Friends, those kooks, occasionally wonder why I often return to places I’ve already traveled to instead of going somewhere new and horizon-expanding. The answers are simple and numerous. One, obviously, is that I’ve fallen for a city or country and the days I visited were but a tantalizing taste. I want more. To really get under the skin of a place. So I go back.
(It should be said that last week I was enjoying my first journey to Buenos Aires — my first time in South America — so I still seek the exotic and uncharted.)
To return to a destination is also to refresh the original experiences that made it special and to caulk the holes of crumbling memory. Right now I’m considering a revisit to Madrid, Spain, where I went like 20 years ago. That trip is a fond haze.
Besides Picasso’s gobsmacking “Guernica” and the gems of the Prado Museum — I’m specially partial to the wackadoodle Bosch triptych — I remember only a convivial Irish pub where I met some fun locals and a whiplashing green rollercoaster on the city outskirts. It didn’t even seem to be part of an amusement park, just this stand-alone adrenaline machine amid the trees.

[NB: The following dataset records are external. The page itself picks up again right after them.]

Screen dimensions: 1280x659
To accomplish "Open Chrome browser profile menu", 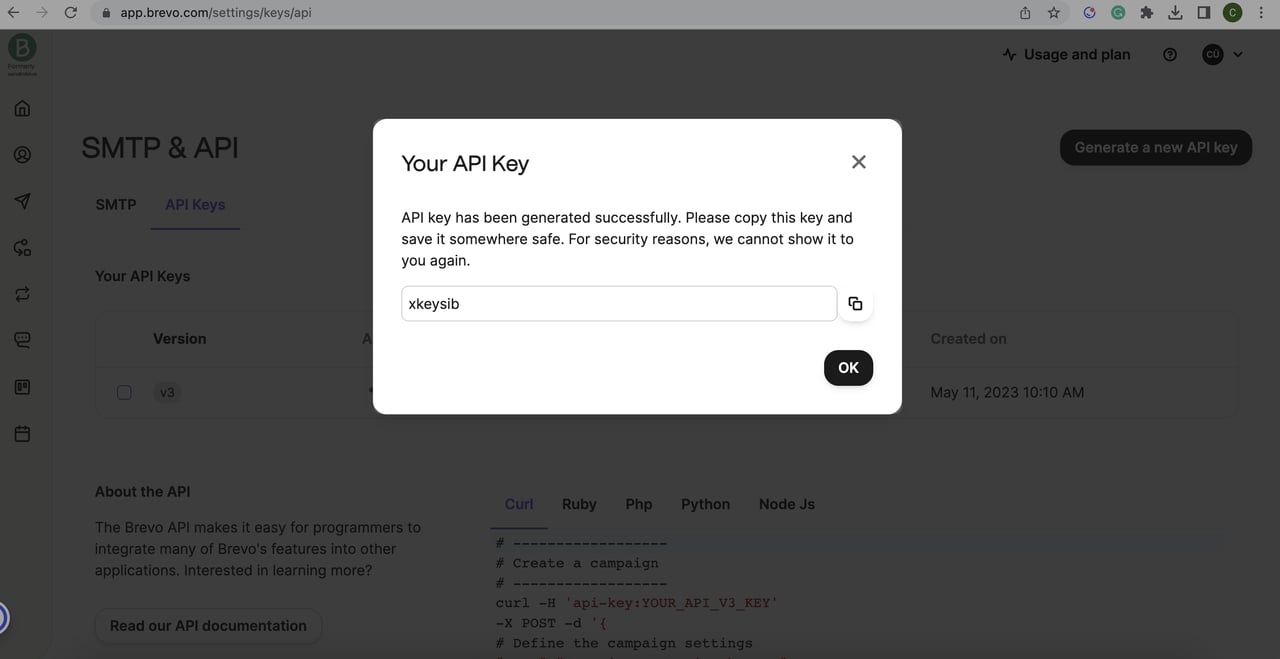I will point(1232,12).
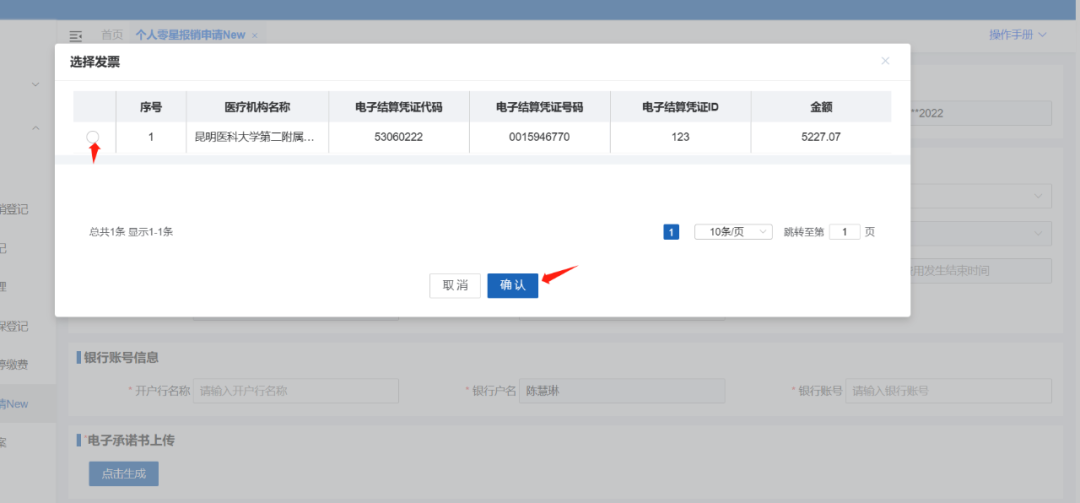Click the 昆明医科大学第二附属 institution name cell
This screenshot has width=1080, height=503.
click(254, 137)
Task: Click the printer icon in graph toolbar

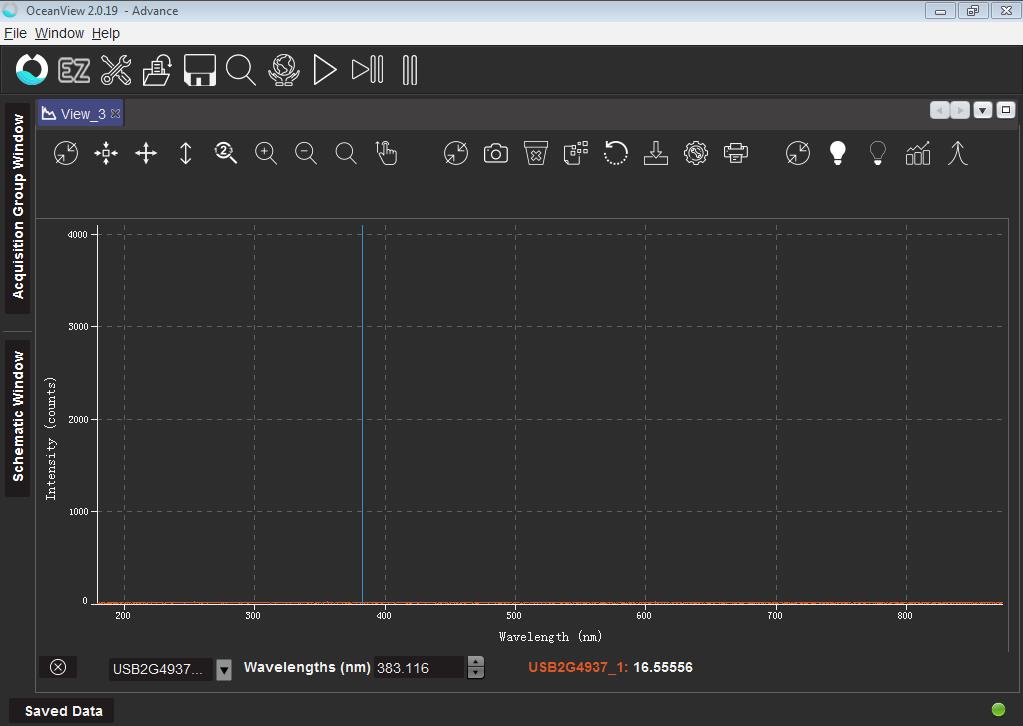Action: (x=736, y=153)
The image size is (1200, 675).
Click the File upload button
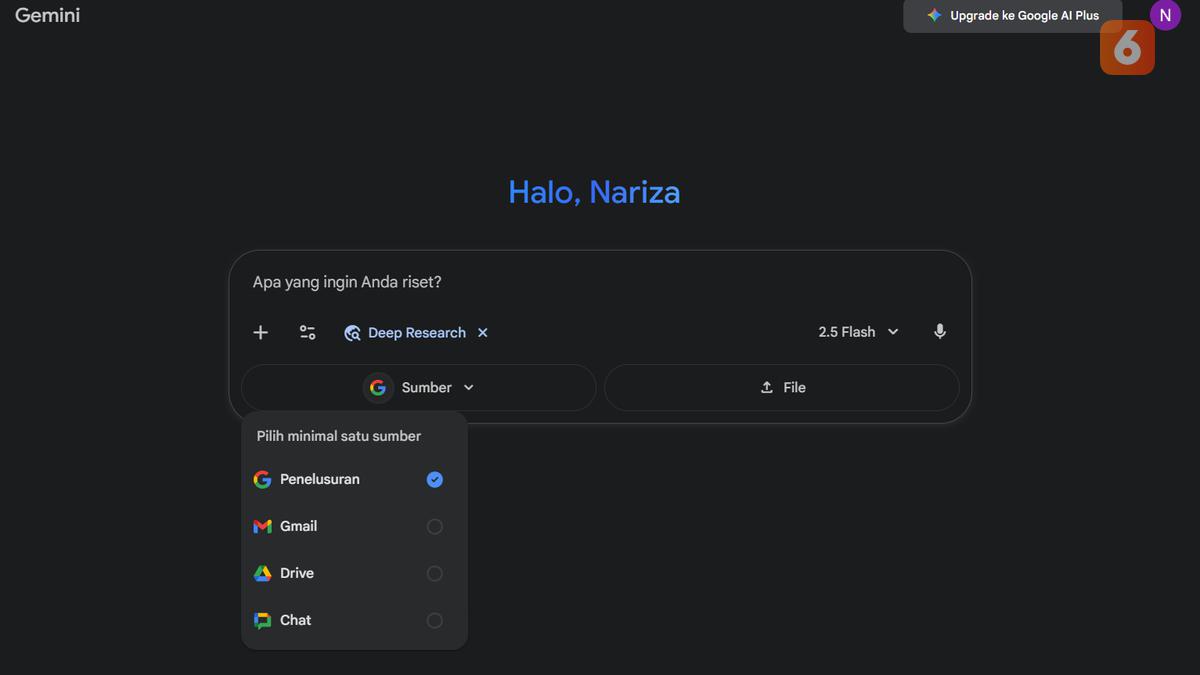(782, 388)
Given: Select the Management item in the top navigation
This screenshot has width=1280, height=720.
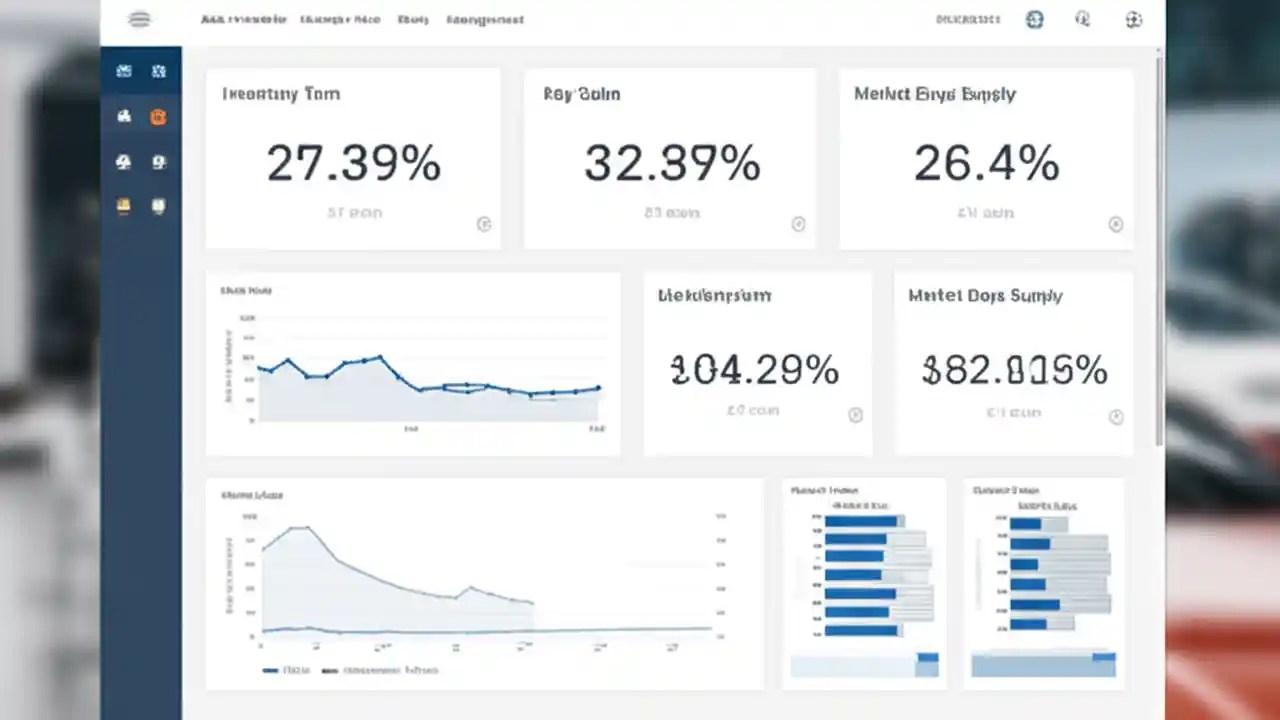Looking at the screenshot, I should coord(486,19).
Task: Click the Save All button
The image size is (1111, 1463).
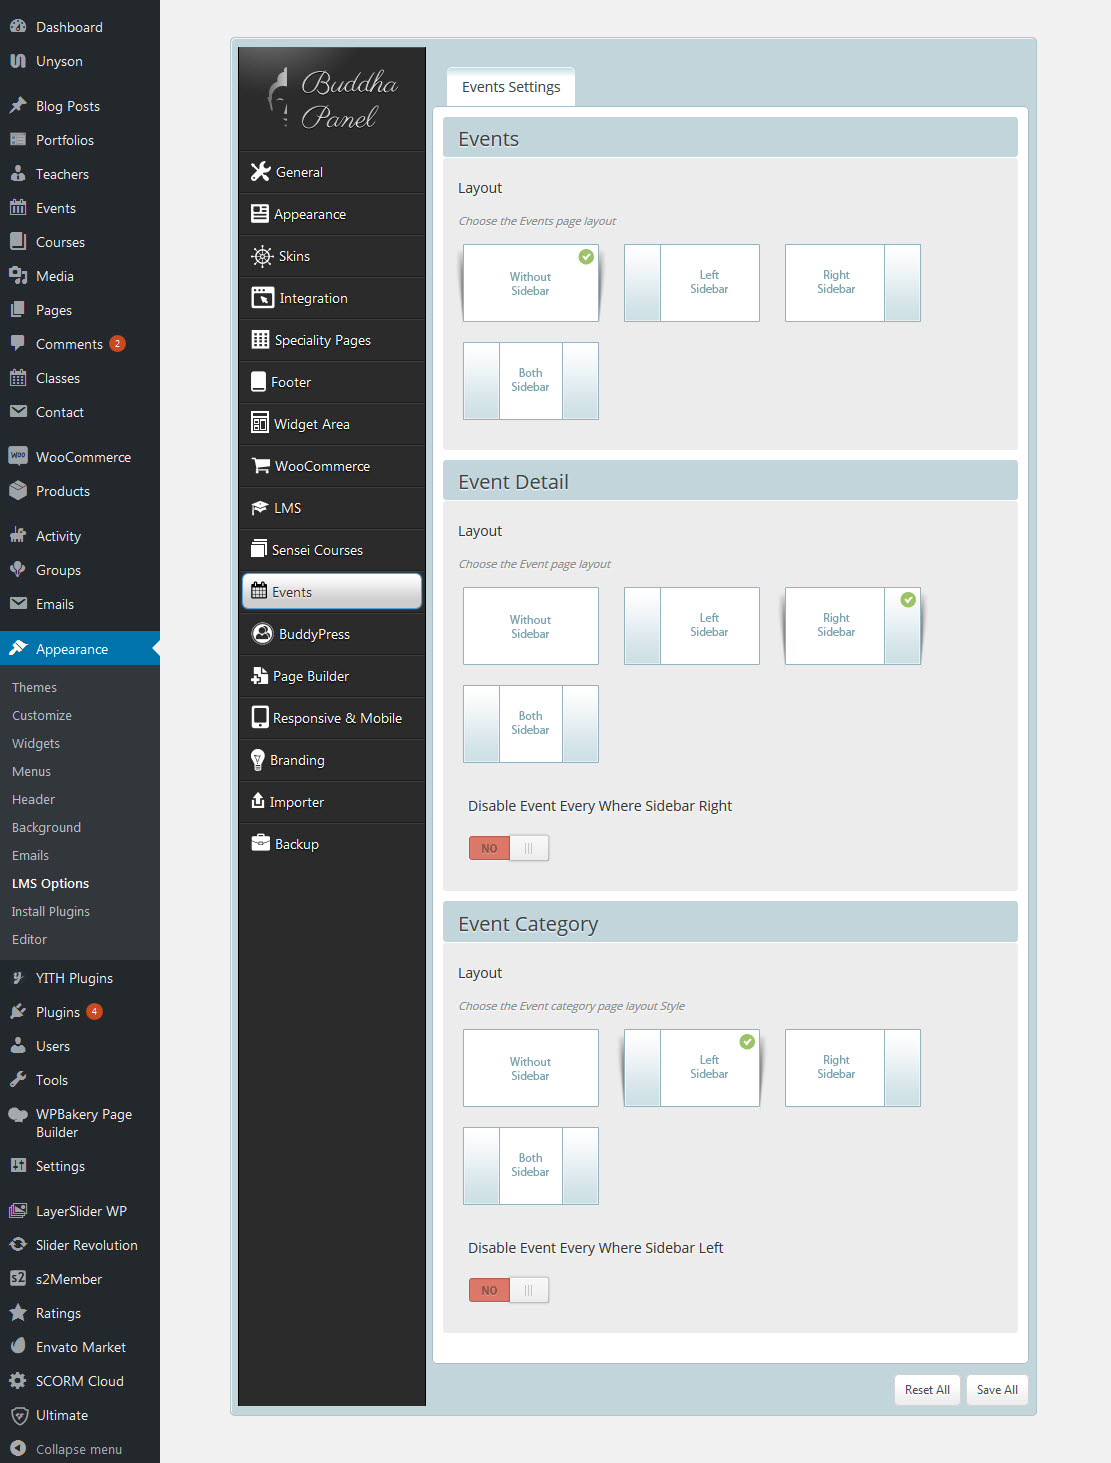Action: 996,1390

Anyway, it was a blast.
So I’m mulling Madrid for my fall trip, with a three-day excursion north to Bilbao, which is famous mainly for its warped and woozy Frank Gehry-designed Guggenheim art museum but has, since the museum’s opening in 1997, blossomed with attractions and an arty, edgy personality all its own.

I’ve yearned to go to Bilbao for at least 15 years, but you don’t just go directly to the city, you typically go through a hub like Barcelona or Madrid then trek north by train to Spain’s autonomous and beautiful Basque Country.
Thus I’m piggybacking a new place with a place I’ve been before, but both should be rejuvenating and illuminating, since, as I said, my memories of Madrid are a scintillating smudge.
This happens. I went to Rome in March and even though I had been there twice before, it was changed as much as I’d changed in the intervening years. Same with my January visit to Lisbon. I recognized much of the city, but it was also strikingly novel, a whole new world. It’s about layers: each visit peels back exciting ones, those you didn’t see or didn’t have time for the first go around. Discovery is fathomless.
And this is from someone who journals copiously and snaps photos like a paparazzo. But those mementos are static, mere documents, like a map or a postcard. Throbbing, breathing life is the aim, so, yeah, it’s time to go back.